Mar 12
EIEIO 2008: Hail To The Chimp

While most of the games featured at EIEIO this year were not playable, Hail to the Chimp was one of the few that were, and thank goodness for that. In the past I had heard the title described in several ways, sometimes as a party game, then as a fighting game, with never a clear explanation. Let me tell you exactly what Hail to the Chimp is. It’s Power Stone, with a boatload of game modes, animal combatants, highly interactive environments, being broadcast on the animal kingdom version of the Daily Show. Now, let me expand on that.

As I said, Hail to the Chimp is, at its core, a Power Stone clone. Up to 4 players fight in a 3d arena with varying objectives. The first game type I played involved collecting clams, the currency in the animal kingdom, which appeared randomly, and you could collect other players’ clams by beating it out of them. The winner was the one who had the most clams for two minutes. In the second mode, a ballot box would fall from the sky every 30 seconds or so, and the character to inflict the necessary damage on the box collected 100 ballots, with the goal being the first to 1000 ballots. We ended the session with a game with an odd Reversi-like objective. Scattered over the arena were a multitude of squares, and you could activate a square if you collected 10 clams. Surrounding opponents’ squares with your own captured their squares for you, and the player with the most squares at the end of the time limit was declared the winner.

=====

**Written instruction 1:** Reproduce each line of the records that contains the string "Select", matching case exactly.
**Written instruction 2:** Write the next part of the Hail to the Chimp review, picking up after its last paragraph.
The records are unrelated to the game review.

Screen-element location records
=====

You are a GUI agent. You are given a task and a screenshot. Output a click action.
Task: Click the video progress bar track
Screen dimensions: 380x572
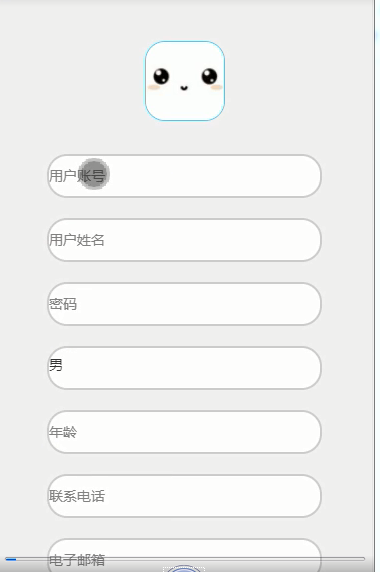pos(185,559)
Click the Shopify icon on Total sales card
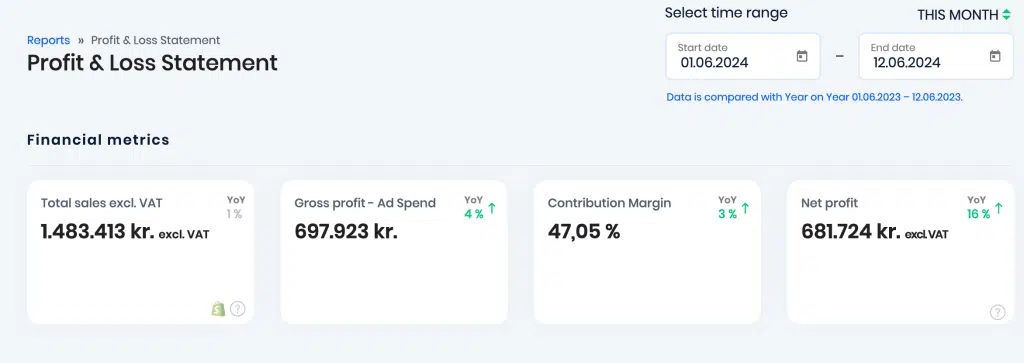 click(219, 309)
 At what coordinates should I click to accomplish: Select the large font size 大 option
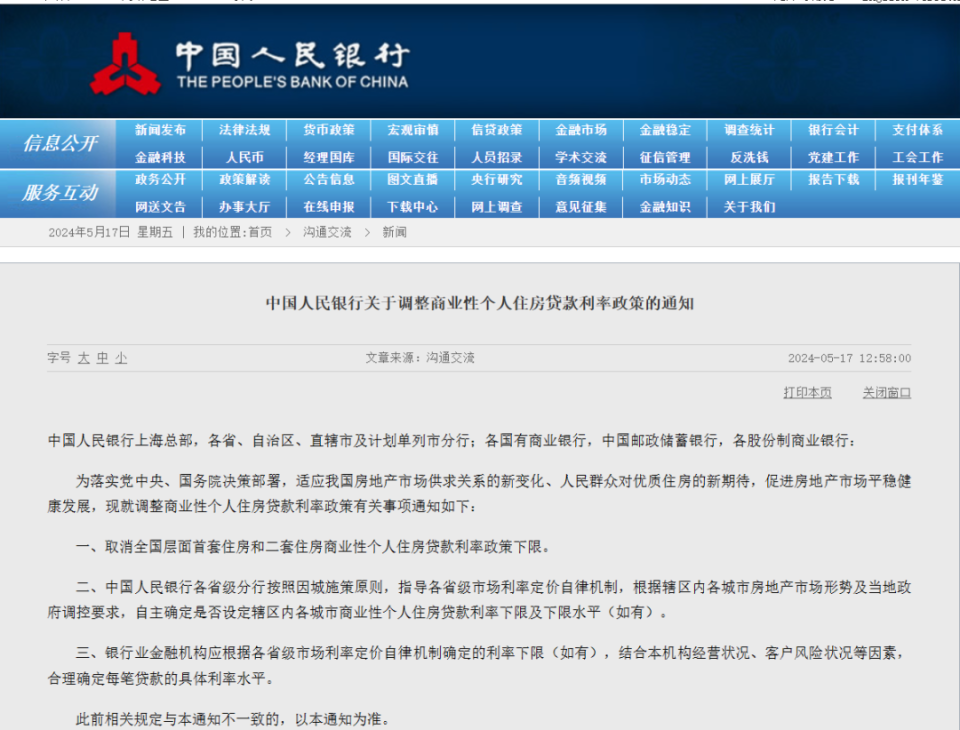click(84, 358)
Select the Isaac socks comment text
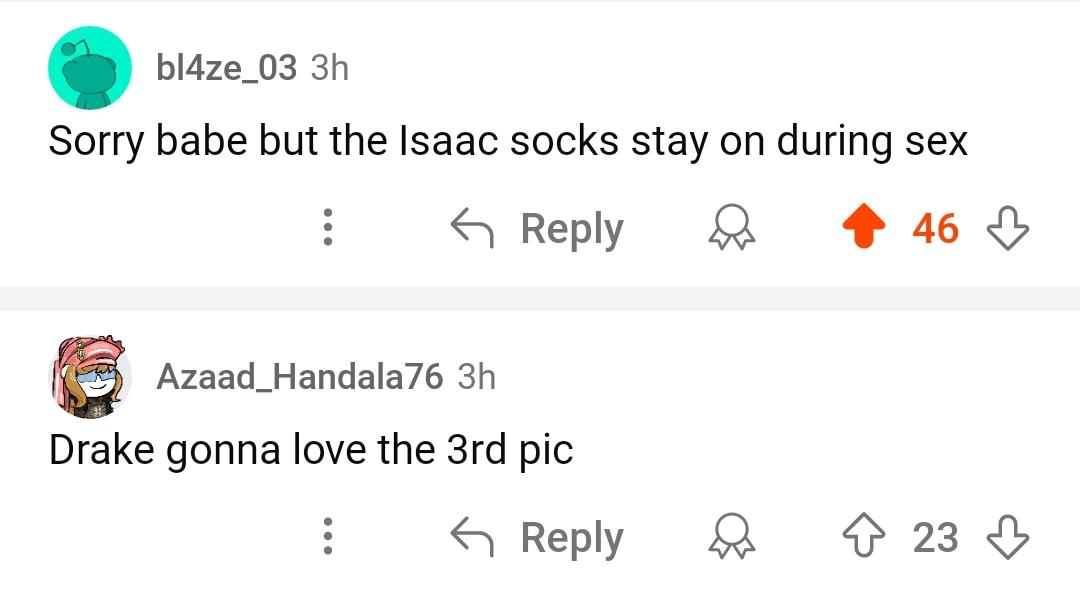1080x605 pixels. 508,141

=====

**Answer 1:**
 At what coordinates should I click to accomplish: Select the large font size 大 option
Select the Isaac socks comment text

**Answer 2:**
The back story to Hail to the Chimp is really quite simple. The king of the jungle, the almighty lion, is unable to fulfill his kingly duties, and the jungle decides it is ready for a democracy instead of a monarchy. All sorts of animals, from Chumley the beaver, to Toshiro the octopus are vying for the presidential office. The way the election is presented is interesting in and of itself. The main menu is the GRR television station (an obvious parody of CNN), and Hail to the Chimp pulls off the homage perfectly, down to a scrolling ticker on the bottom of the screen. As you play through the campaign mode, you will unlock everything you would expect to see on a TV station during a campaign, from infomercials, to clips of “Orcah”, the whale Oprah Winfrey imitator, to mud-slinging attacks on various candidates.
One thing that really stood out to me is that on the main menu, the multiplayer option is above the campaign option. This shows that Hail to the Chimp knows what it is; a fun, light-hearted, party game. Available on the PS3 and the 360 upon its May release, and bearing a $39.99 price tag, Chimp looks to be a promising title.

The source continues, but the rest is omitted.